Although reducing the plant‘s water requirement, the water contained residual sediment, pear skin and fruit, which caused bioactivity on the activated carbon media. Sulfur compounds in the water were reduced and formed hydrogen sulfide (H2S), an undesirable “rotten egg“ odor which impacted the packaging plant and facility workers.
To address the H2S formation issue, the customer contacted Siemens Water Technologies, which recommended the use of its new AquaCarb 1240CAT catalytic carbon. Catalytic carbon promotes the oxidation of any H2S in water to non-odorous, harmless sulfur species.
To pilot test the solution, the customer purchased Siemens‘ AquaScrub 200 drum adsorber, containing 200 lb of AquaCarb 1240CAT catlytic carbon for two weeks. A slip stream of effluent water from the existing Siemens‘ PV 1000 carbon adsorbers was run through the drum adsorber. Based on the results of this study, the customer elected to switch to the catalytic carbon as a final polish step after initial GAC treatment for chlorine reduction.

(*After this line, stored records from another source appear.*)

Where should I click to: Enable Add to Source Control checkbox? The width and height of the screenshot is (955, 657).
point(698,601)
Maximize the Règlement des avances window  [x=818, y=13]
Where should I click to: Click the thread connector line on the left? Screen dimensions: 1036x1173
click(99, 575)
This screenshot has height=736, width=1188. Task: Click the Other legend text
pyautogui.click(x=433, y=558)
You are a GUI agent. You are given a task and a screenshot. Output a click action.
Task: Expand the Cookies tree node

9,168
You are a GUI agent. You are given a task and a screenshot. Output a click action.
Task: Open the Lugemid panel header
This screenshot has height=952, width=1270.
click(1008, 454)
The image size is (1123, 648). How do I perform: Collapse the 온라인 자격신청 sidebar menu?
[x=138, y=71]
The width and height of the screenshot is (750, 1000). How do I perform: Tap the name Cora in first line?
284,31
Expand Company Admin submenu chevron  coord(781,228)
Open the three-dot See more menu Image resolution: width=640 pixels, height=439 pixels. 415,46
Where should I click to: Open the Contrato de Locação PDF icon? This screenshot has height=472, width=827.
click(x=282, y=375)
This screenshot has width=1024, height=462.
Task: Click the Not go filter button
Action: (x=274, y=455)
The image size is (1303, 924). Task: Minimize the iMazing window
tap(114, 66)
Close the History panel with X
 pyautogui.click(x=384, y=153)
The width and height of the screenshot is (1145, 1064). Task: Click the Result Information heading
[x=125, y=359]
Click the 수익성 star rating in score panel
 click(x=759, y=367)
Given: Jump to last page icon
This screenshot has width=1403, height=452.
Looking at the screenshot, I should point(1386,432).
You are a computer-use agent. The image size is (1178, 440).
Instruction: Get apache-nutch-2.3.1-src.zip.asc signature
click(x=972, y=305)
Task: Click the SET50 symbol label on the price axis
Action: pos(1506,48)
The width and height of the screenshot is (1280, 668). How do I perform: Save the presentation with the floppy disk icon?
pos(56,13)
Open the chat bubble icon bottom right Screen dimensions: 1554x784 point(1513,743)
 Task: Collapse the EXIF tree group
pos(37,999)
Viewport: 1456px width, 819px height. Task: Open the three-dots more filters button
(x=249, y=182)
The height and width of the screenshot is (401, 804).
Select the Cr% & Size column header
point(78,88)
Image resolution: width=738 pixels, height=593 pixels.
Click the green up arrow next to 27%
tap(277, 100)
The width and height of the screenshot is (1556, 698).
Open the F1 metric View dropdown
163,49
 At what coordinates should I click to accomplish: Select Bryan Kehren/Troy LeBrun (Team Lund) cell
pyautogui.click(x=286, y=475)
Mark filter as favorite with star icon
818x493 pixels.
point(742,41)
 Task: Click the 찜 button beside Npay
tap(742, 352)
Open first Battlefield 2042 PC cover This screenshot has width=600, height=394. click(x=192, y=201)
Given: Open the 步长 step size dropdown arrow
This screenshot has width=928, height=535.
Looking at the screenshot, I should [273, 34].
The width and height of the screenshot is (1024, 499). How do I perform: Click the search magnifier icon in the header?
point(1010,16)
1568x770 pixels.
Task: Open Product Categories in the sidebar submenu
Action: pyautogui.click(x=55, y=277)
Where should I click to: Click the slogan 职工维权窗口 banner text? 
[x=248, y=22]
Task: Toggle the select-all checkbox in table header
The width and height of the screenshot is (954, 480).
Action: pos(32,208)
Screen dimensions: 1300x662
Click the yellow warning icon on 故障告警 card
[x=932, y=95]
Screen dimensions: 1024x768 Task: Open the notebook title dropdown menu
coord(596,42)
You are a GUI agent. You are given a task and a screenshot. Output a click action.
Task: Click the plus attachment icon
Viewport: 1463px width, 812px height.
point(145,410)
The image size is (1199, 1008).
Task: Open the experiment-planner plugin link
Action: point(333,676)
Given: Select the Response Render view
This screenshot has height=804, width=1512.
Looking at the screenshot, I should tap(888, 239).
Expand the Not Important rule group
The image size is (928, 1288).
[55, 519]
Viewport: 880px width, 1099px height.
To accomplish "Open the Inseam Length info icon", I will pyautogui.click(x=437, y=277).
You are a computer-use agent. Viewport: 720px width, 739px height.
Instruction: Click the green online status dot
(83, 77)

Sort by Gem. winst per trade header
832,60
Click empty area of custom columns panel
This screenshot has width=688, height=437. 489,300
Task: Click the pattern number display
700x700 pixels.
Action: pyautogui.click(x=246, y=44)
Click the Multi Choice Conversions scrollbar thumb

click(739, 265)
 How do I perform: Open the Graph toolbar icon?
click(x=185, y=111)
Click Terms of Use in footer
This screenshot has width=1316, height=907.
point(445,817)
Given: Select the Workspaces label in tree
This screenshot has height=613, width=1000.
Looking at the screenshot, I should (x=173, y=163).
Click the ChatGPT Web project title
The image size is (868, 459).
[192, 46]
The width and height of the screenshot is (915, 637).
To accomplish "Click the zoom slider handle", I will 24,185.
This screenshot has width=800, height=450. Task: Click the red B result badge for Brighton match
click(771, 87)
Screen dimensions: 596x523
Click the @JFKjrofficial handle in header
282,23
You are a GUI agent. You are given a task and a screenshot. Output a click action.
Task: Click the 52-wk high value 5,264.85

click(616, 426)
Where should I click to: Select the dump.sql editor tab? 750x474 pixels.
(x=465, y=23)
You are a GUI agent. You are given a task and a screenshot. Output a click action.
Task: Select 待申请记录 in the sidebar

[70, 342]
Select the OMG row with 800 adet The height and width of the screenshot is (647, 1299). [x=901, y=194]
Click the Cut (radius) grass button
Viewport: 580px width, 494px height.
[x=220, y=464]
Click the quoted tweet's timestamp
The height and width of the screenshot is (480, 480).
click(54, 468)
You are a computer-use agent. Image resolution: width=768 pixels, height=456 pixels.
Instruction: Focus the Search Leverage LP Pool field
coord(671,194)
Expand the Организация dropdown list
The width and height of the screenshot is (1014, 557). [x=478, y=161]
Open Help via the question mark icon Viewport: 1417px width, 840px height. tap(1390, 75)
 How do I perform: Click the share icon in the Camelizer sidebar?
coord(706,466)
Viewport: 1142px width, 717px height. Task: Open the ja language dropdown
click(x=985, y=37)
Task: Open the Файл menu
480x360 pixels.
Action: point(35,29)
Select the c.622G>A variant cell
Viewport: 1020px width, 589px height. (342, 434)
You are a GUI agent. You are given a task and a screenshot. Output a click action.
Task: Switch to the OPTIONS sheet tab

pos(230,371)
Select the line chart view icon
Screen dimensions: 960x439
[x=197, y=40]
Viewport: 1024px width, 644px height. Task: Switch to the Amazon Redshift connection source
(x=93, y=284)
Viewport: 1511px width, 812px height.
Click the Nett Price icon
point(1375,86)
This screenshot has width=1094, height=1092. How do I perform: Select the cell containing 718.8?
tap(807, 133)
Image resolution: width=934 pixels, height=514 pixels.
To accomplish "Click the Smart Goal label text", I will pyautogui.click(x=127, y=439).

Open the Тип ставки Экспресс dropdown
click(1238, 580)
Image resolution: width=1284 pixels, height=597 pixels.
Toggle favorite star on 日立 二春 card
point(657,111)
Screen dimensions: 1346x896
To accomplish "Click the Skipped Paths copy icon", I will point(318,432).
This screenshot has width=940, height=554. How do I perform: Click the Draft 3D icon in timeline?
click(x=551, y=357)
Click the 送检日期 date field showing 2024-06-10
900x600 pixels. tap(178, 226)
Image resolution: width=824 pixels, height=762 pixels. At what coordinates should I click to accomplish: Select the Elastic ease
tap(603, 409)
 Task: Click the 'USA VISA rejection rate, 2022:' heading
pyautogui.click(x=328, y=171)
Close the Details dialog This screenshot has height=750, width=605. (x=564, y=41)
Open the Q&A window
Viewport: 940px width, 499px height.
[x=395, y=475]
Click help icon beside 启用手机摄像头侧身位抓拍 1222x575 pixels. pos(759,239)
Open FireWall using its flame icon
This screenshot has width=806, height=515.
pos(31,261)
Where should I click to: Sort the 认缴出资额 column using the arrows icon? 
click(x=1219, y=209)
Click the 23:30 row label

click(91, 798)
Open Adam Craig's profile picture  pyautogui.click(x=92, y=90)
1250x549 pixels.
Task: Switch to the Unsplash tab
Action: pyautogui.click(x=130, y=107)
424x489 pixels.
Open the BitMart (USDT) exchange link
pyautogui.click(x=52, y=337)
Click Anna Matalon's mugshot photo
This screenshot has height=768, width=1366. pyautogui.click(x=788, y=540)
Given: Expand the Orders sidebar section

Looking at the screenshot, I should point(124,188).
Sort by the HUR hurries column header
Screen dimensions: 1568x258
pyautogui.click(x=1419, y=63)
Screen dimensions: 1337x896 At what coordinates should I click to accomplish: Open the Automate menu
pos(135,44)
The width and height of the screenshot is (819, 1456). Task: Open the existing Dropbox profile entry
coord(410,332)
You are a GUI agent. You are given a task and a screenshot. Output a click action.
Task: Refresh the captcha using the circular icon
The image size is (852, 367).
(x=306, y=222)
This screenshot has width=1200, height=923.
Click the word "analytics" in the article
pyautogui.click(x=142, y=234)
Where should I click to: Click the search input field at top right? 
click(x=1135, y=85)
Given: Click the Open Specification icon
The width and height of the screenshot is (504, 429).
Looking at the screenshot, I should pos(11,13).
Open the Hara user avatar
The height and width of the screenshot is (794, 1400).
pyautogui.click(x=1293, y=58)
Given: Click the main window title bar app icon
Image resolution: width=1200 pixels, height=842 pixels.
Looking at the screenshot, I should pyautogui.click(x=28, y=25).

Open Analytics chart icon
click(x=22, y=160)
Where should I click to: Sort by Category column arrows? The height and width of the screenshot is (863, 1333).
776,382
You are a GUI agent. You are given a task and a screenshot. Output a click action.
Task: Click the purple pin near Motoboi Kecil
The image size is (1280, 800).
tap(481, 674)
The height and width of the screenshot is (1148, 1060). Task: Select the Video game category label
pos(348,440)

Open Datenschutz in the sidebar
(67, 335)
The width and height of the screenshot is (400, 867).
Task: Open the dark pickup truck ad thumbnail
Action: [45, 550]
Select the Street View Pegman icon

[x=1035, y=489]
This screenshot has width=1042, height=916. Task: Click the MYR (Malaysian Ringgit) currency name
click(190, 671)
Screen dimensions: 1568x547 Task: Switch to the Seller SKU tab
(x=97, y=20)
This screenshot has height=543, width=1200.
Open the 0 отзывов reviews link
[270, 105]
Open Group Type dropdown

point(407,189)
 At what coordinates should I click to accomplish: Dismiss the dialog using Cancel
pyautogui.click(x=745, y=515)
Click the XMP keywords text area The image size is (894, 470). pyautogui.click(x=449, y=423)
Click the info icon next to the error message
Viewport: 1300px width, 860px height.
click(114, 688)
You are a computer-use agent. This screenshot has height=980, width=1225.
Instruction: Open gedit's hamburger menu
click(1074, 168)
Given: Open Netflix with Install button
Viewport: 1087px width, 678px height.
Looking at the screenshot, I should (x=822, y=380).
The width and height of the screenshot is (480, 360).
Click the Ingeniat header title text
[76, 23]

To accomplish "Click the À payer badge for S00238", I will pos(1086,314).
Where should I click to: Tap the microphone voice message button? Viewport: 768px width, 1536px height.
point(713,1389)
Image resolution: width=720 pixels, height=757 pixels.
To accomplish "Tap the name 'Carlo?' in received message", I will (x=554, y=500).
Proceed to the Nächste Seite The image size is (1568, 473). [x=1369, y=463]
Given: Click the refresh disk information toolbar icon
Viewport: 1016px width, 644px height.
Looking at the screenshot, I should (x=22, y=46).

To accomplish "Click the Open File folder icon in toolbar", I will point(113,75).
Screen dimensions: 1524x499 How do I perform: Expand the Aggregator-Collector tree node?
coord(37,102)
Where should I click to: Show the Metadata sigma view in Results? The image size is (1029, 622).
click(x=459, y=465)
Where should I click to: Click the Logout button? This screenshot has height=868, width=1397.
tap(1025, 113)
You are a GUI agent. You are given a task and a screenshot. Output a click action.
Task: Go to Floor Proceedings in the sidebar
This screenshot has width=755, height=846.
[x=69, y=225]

In July 2010, Siemens Water Technologies performed a turnkey exchange of the existing carbon beds, placing 1,000 lb of AquaCarb 1230C coconut shell carbon in the lead adsorber for residual chlorine removal, and 1,000 lb of AquaCarb 1240CAT catalytic carbon in the lag adsorber for treatment of H2S. The results have been exceptional with no H2S issues occurring in the facility, improving the work environment and eliminating worker complaints.